Beginnings are a bitch
The inaugural issue of a twice-monthly, rambling newsletter featuring my story-related thoughts.
I’ve been obsessed with stories for a long time. Reading books was the best escape from my childhood. And then one summer in high school, my mother forced me to take a creative writing workshop, and those two weeks changed my life. I’d been planning a mathy/sciency life. Maybe I’d be a computer programmer, or a chemist, or, in my wildest dreams, work for NASA. Math was seductive to me. I was a child raised in chaos, but math class offered me the opportunity to turn chaos into order, and occasionally to find order in the chaos itself. Five class periods a week, for twelve years.
Yet, in creative writing I found another way to tame the chaos. I didn’t switch career trajectories immediately. I took every math and science course available to me at my excellent small town Virginia public school (shout out to Handley High School where I was able to rack up credits in AP Physics, Chemistry and Calculus along with three years of computer science).
But while spending a lot of time using a TI-82 calculator, I began calling myself “a writer” and reading David Foster Wallace and talking about his work all time (which I know is insufferable, but I will also never apologize for my love of the late great Wallace: Infinite Jest is a masterpiece, and I know because I read the whole book twice). But when it was time to go to college, I chose words because math wasn’t enough. Even physics wasn’t enough. I needed to understand the universe in a way that I (personally) couldn’t do with numbers.
If I was going to save myself from breaking apart, I needed words.
You can read about my personal story in more depth in The Washington Post, but the cliff notes version goes like this. I was four years old when my mother and I were shot by a stranger in broad daylight on a busy street in New Orleans, in front of the public library we patronized every Saturday. The man approached. He was dirty all over. Unkempt. Stumbling. Slurring his words.

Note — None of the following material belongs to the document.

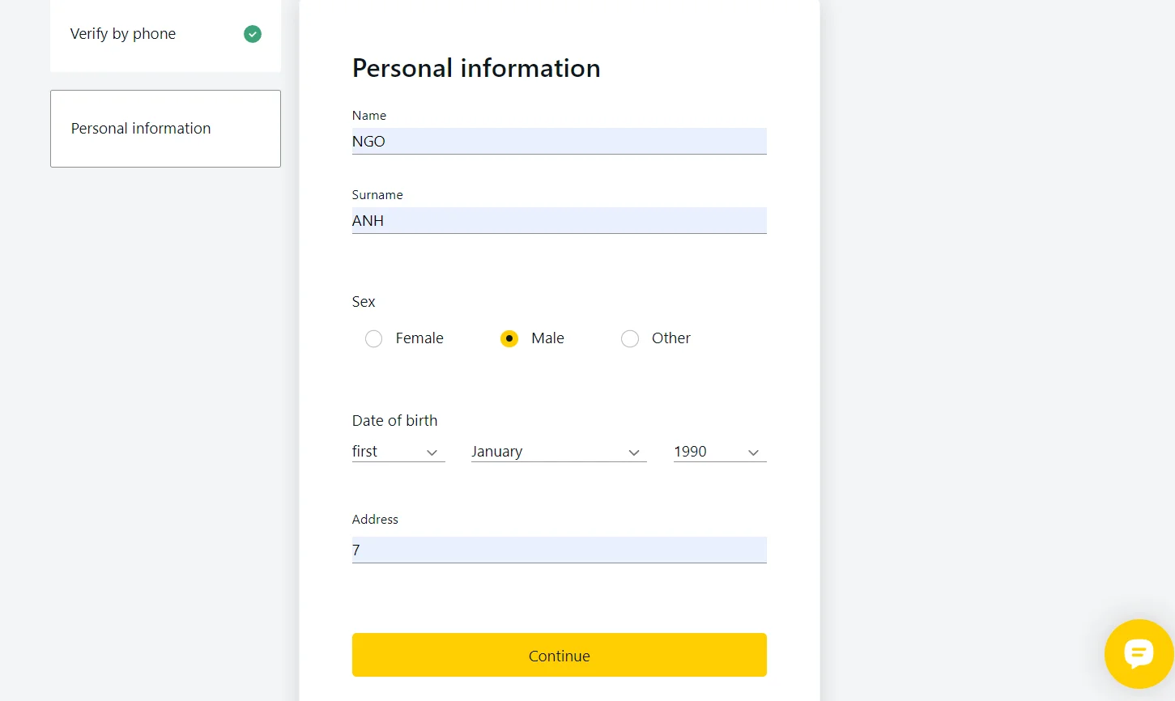This screenshot has height=701, width=1175.
Task: Click the green verification checkmark icon
Action: click(x=252, y=34)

He declared that he was going to kill us, then pulled out a gun and began shooting. My mother was shot but managed to turn around and throw her body on top of mine, shielding me from the worst, but we were both shot. I had a collapsed lung and surface wounds but was released from the hospital after a week. I have no permanent physical injuries. My mom, on the other hand, had been hit in the spine when she threw her body over me and almost bled out on the sidewalk. She was paralyzed from the neck down and not expected to live. But she did, because she just flat out refused to die. My mom lived as a quadriplegic for 20 years, before finally succumbing to her injuries.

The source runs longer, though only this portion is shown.